With a tip-of-the-hat to century-old documents from ASGCA founding member Donald Ross, Fry/Straka Global Golf Course Design is completing a restoration at Belleair Country Club’s West course in Florida. Ross’ original design dates to 1915 and his redesign to 1924.

Golf Course Architecture reports on the project, headed by ASGCA President Jason Straka:

“A lot of older clubs struggle to show that Donald Ross was on site at all when he laid out their golf courses,” said Straka. “To have a course where Ross was on site so many times, for the initial design, and then for the remodel of his own work 10 years later – that’s incredibly rare. Then, to have such detailed construction drawings – and notes in the man’s own hand. That’s rarer still.

“What it allows, on one level, is the elimination of guesswork. We basically took all the plans from 1915 and 1924 and turned them into modern construction drawings. So, if Ross had a cop bunker seven feet high at 16, we’re building it seven feet high. Ross detailed a lot of ‘cop’ bunkers on this 1924 routing. These are mounds totally in play – what Ross called ‘the fair green’ – with sand faces covered in wiregrass. So that’s what we’re building, because Ross’s own cross-section drawings and notes tell us exactly how to construct them! When we’re finished, this course is going to be an amazing sort of time warp for the members.”

Belleair was originally a six-hole loop built in 1897 beside railroad baron Henry Plant’s hotel, The Belleview, which opened in the same year. The hotel survived into the 21st century but was largely torn down in 2017.

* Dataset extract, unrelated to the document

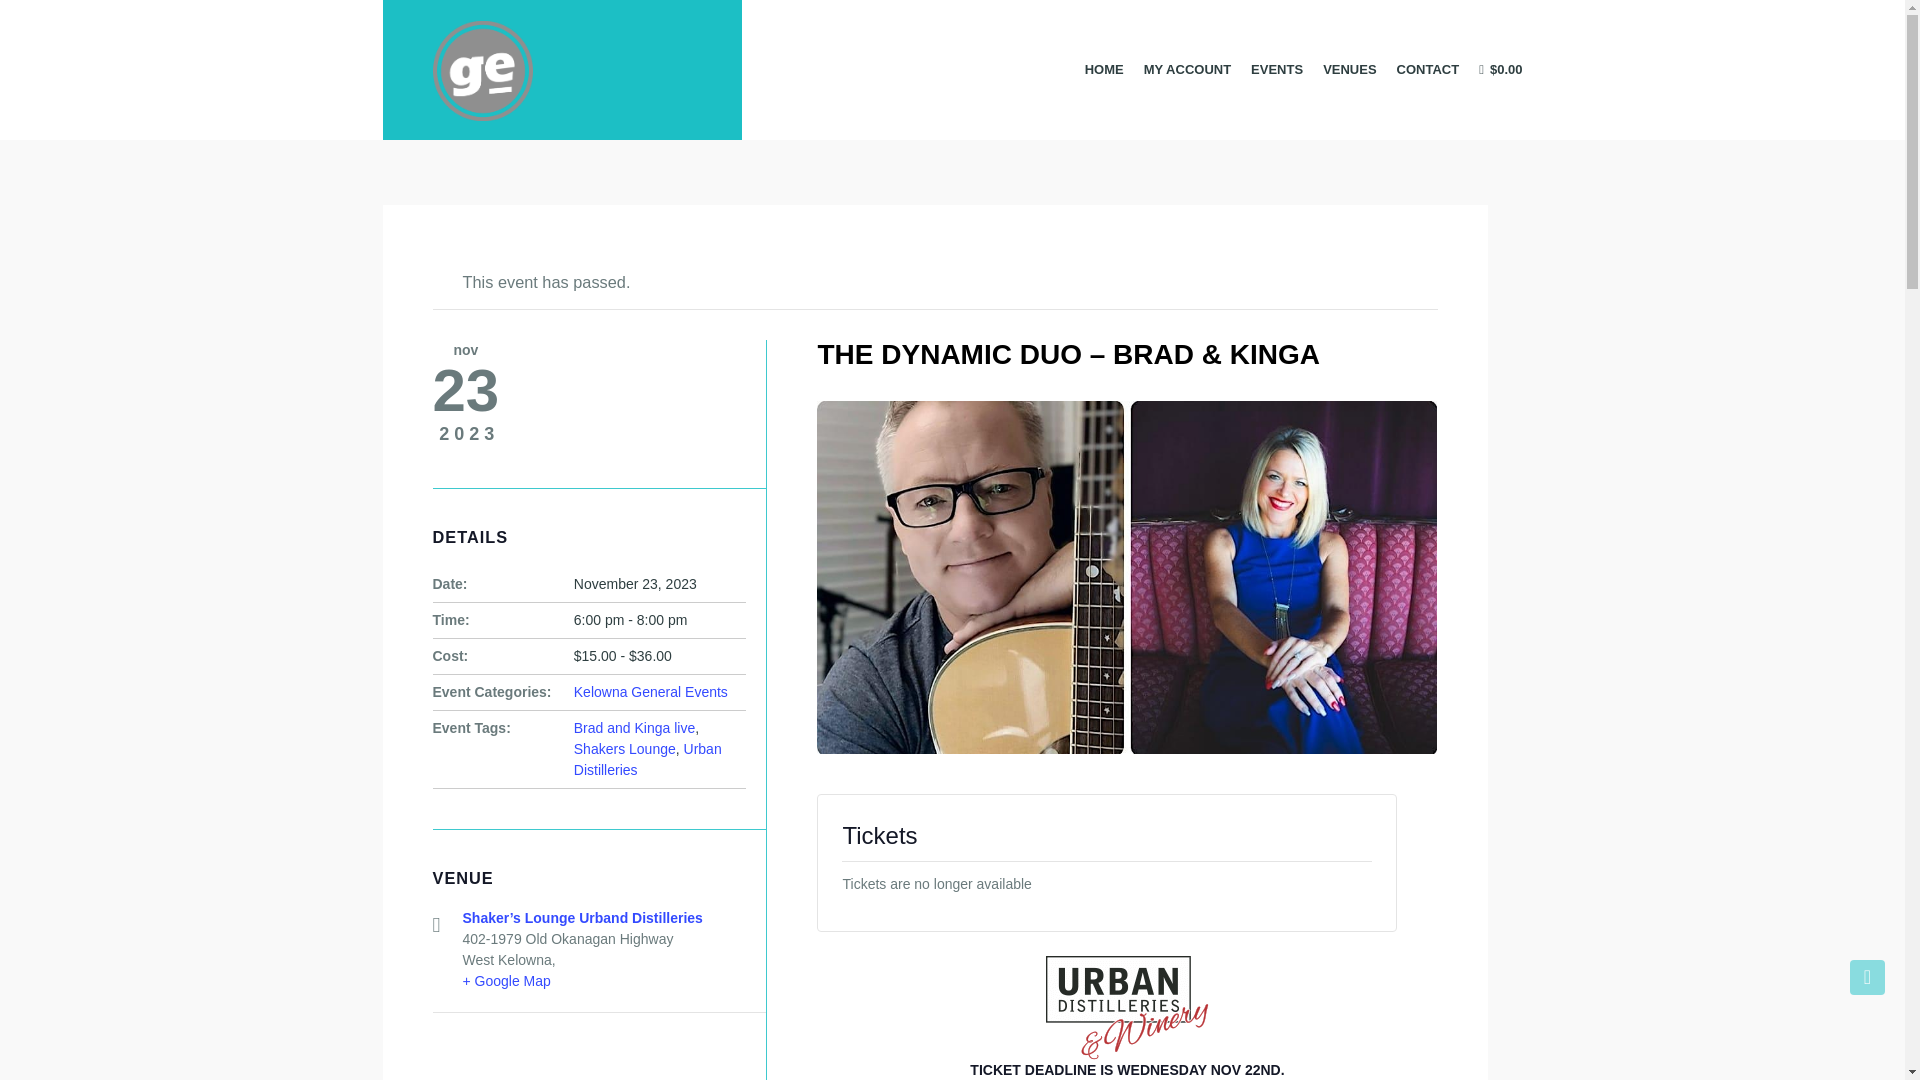  I want to click on CONTACT, so click(1428, 69).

“A portion [of the hotel] was preserved and moved 100 yards to the south, where today it operates – fully restored and sporting the original décor – as the Belleview Inn,” said Hal Bodley, former Belleair president and chair of the West course renovation committee. “This restoration process started about five years ago, but our visits to the Tufts Archive in Pinehurst changed the game. It helped the members fully understand what we have here.”

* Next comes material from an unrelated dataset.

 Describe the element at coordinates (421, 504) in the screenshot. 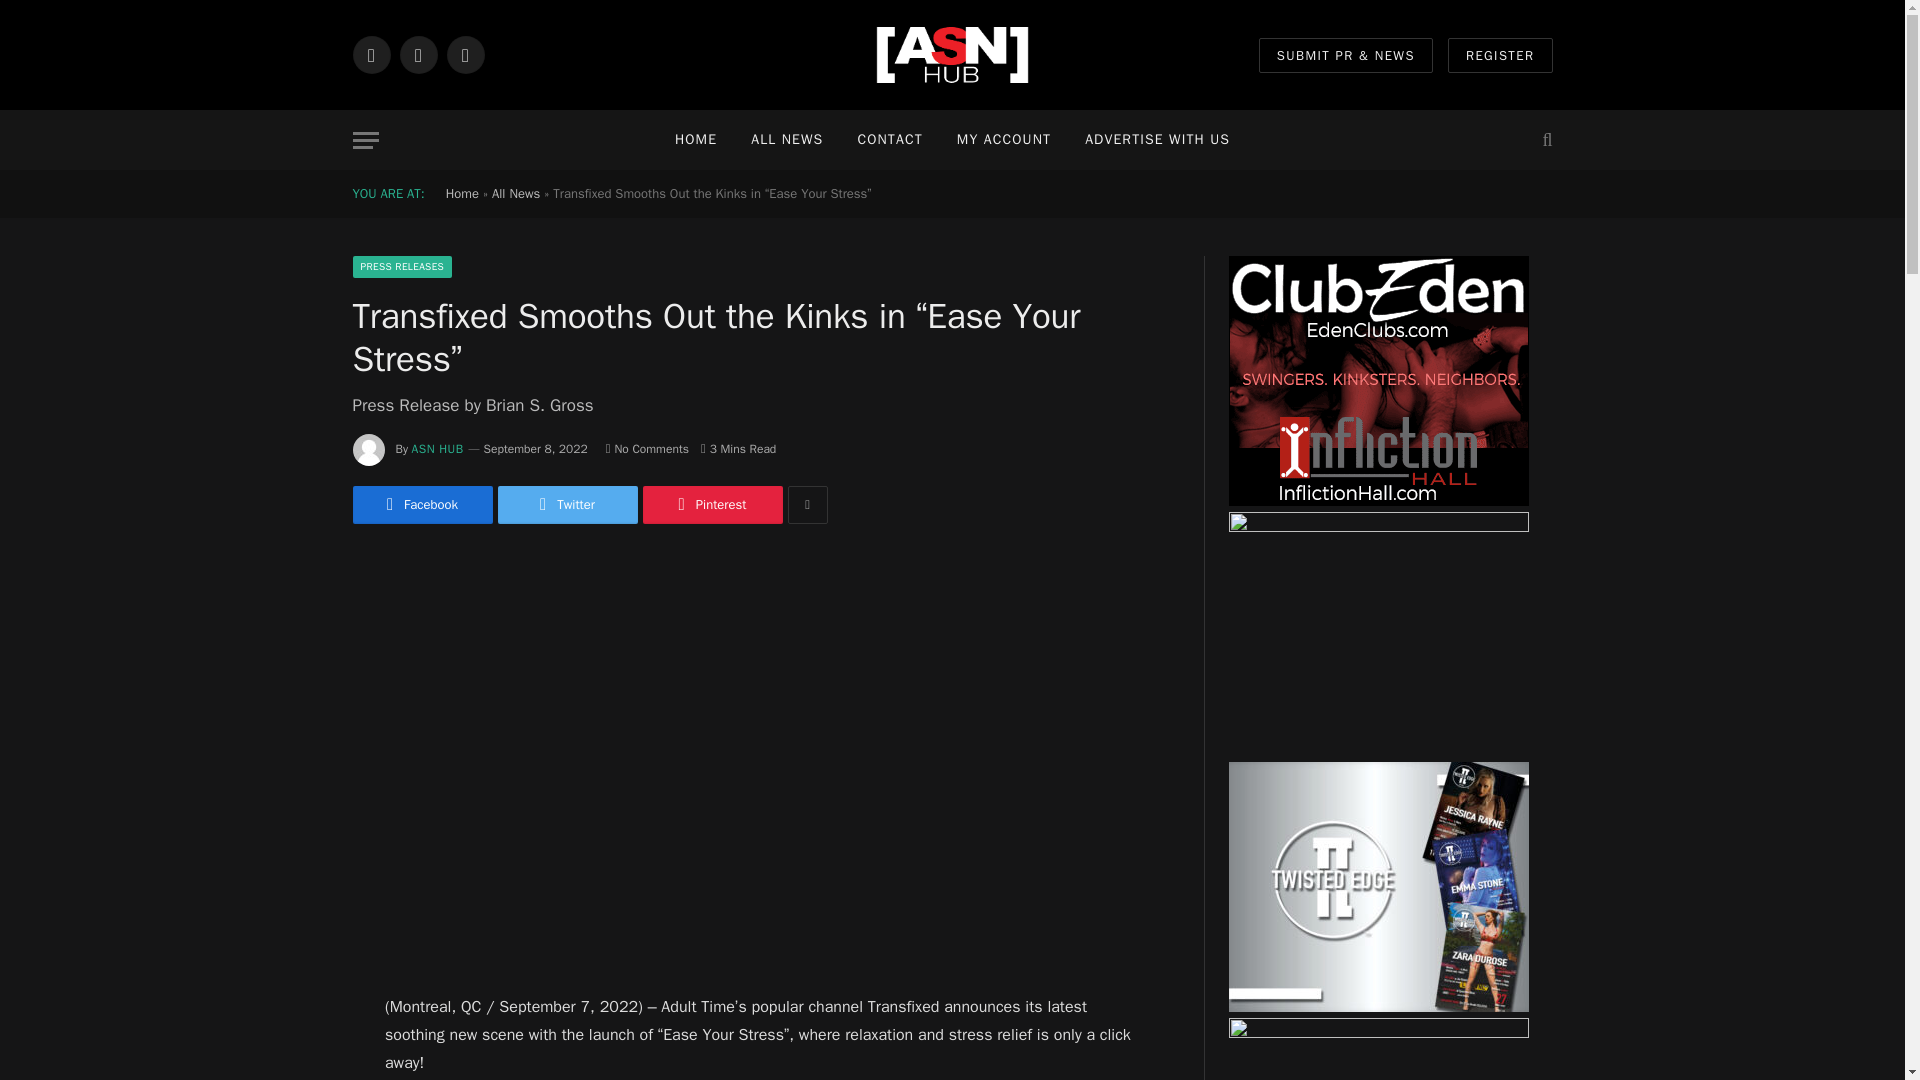

I see `Facebook` at that location.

Bodley, who has written a 200-page book on the club’s history that will be released in October, points out that the American Society of Golf Course Architects considered Belleair its unofficial home. The Society was first formed in 1947 and would visit Belleair four times within 16 years.

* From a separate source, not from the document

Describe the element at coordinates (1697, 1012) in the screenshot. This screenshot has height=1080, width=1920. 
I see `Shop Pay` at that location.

“Our restoration of the putting surfaces here has been akin to an archaeological dig,” said Straka, who is the current ASGCA president. “Here and elsewhere, we would excavate a green complex and find not one set of old drainage but two or three – all piled on top of each other! The inverted-saucer green, such a staple of the so-called ‘Ross style’, is a bit of a fallacy. Here and elsewhere, those putting surfaces became that way, over time, through multiple rebuilds and decades of top-dressing. Ross’s original plans for Belleair make that very clear. They show all but two of these greens were originally designed and built with entries at zero grade.

“It’s a pretty rich irony: Ross returned here in 1924 with the intention to make the West course much more difficult, and I’m sure he succeeded there. However, in restoring that design in 2022, almost to the letter, we are making the course far more user-friendly. Yes, we are re-exposing ravines and streams that had been filled in over the years. However, by following the Ross plans, these greens won’t be playing six feet in the air, and we’ll be expanding all the fairways back to their intended width – fully 50 per cent wider.”

Belleair is planning to reopen the West course by mid-November 2022.